Problem: For this exercise, transcribe all the entries exactly as given and omit the images.
※
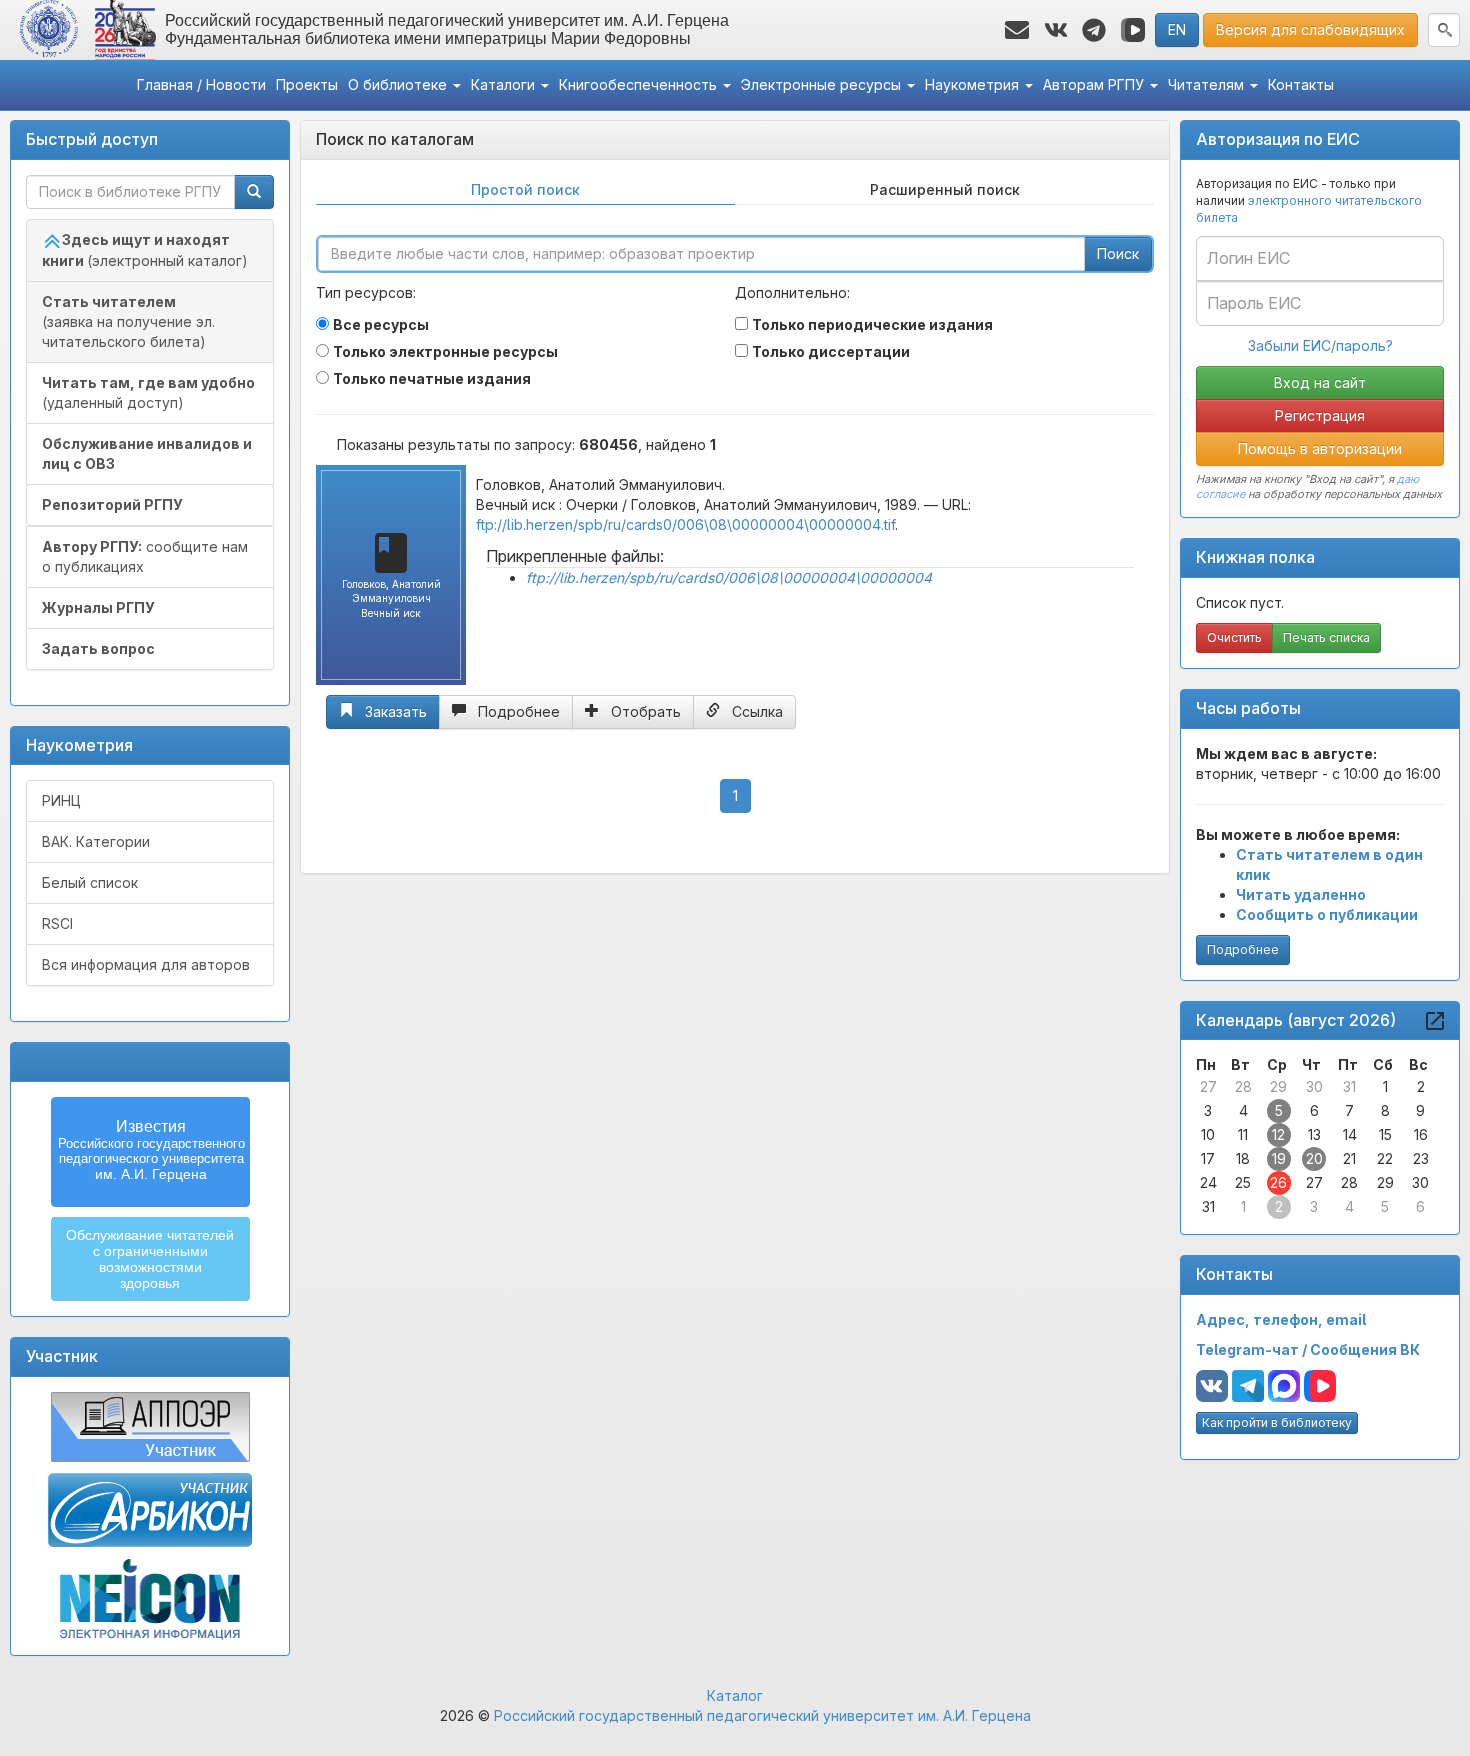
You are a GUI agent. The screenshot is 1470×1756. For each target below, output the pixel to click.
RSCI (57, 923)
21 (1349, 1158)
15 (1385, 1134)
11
※
Exercise result:
You are a GUI agent. The screenshot is 1470×1756. For each target below, output the pixel to click.
RSCI (57, 923)
21 (1349, 1158)
15 (1385, 1134)
11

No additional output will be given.